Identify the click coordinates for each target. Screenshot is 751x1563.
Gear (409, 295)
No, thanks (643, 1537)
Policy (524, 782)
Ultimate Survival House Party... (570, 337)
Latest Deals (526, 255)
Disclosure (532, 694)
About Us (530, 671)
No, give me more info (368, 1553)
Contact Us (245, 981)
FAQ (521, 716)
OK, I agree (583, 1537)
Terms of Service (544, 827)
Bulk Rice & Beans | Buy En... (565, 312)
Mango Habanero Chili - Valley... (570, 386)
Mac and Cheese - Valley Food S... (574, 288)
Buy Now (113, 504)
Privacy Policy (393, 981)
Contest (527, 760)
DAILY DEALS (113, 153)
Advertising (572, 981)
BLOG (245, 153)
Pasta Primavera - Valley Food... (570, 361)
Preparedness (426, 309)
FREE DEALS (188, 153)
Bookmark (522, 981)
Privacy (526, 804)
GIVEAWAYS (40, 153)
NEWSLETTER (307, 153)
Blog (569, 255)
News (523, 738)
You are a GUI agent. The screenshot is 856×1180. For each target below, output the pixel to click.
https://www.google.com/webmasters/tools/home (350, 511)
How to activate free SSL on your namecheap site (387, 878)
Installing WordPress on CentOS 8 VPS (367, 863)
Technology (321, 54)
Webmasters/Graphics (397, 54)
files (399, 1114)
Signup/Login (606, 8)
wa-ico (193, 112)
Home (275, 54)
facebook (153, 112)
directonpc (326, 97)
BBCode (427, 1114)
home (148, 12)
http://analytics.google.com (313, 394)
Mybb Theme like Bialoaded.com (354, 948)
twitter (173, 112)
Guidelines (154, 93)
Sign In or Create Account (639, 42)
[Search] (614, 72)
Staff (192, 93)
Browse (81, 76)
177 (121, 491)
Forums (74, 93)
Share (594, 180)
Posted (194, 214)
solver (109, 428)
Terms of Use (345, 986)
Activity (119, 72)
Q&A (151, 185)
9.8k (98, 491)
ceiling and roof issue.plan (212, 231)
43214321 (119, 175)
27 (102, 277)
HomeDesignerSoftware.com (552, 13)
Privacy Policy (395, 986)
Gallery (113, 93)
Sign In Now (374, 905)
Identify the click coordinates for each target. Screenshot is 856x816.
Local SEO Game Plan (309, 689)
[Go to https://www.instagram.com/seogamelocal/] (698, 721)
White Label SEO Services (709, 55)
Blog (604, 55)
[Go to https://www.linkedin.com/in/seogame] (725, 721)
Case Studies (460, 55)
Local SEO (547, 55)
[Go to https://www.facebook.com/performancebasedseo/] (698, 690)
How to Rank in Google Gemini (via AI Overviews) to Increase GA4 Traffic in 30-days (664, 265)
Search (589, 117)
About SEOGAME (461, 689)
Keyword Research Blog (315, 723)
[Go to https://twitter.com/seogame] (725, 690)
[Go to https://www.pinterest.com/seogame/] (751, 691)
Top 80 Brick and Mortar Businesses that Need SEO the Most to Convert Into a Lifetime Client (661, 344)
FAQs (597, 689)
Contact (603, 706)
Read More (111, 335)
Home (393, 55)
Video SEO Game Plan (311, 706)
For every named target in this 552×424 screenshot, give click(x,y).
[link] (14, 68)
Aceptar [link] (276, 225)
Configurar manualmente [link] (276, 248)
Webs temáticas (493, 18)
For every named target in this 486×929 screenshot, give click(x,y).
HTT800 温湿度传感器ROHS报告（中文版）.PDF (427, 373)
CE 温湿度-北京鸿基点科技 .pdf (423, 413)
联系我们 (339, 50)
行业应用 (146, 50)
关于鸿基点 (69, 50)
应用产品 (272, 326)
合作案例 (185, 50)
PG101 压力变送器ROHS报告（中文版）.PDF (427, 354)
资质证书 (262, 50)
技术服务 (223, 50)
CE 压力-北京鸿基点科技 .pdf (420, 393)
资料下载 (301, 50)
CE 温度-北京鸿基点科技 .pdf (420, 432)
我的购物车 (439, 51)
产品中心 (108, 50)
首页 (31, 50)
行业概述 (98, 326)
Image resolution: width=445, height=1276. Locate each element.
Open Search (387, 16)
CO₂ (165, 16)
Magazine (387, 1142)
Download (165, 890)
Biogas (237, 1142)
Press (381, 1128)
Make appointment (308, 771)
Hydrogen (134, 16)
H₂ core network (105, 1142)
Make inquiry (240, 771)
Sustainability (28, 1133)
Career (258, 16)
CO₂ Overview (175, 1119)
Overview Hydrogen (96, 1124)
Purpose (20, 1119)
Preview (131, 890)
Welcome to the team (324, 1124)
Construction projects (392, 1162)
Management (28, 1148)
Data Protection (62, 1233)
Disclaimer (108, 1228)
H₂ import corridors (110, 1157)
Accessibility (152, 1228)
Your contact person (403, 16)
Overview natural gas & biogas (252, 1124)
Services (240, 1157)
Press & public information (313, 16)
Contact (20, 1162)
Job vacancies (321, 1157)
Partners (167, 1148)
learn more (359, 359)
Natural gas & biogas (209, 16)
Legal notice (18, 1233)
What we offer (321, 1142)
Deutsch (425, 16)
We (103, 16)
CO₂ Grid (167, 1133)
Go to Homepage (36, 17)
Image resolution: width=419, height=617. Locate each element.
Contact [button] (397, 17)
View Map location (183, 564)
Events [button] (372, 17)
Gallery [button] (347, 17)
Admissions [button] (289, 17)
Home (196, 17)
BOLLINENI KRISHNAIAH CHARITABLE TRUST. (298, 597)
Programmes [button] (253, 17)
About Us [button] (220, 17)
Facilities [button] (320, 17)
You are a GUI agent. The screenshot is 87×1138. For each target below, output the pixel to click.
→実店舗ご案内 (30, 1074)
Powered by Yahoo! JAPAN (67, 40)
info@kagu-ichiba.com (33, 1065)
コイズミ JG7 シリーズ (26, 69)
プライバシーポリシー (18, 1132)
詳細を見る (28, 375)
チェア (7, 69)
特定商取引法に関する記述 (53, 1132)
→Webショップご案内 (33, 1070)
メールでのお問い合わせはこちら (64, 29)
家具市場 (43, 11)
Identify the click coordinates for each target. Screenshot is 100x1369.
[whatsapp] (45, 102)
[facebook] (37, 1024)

********************

• Requirement:
Reproduce the lines verbatim, beginning with the line that contains "Admissions [button] (289, 17)" and continuing through the line that contains "Powered by Yahoo! JAPAN (67, 40)".

• Written reply:
Admissions [button] (289, 17)
Home (196, 17)
BOLLINENI KRISHNAIAH CHARITABLE TRUST. (298, 597)
Programmes [button] (253, 17)
About Us [button] (220, 17)
Facilities [button] (320, 17)
You are a GUI agent. The screenshot is 87×1138. For each target below, output the pixel to click.
→実店舗ご案内 (30, 1074)
Powered by Yahoo! JAPAN (67, 40)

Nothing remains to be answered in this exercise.